[Start Information provided]

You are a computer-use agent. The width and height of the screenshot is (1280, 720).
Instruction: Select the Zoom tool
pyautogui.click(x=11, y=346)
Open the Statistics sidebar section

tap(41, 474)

[End Information provided]

■ **Exercise requirements**
Reproduce the data above line for line, with no changes.

■ **Finished exercise**
You are a computer-use agent. The width and height of the screenshot is (1280, 720).
Instruction: Select the Zoom tool
pyautogui.click(x=11, y=346)
Open the Statistics sidebar section

tap(41, 474)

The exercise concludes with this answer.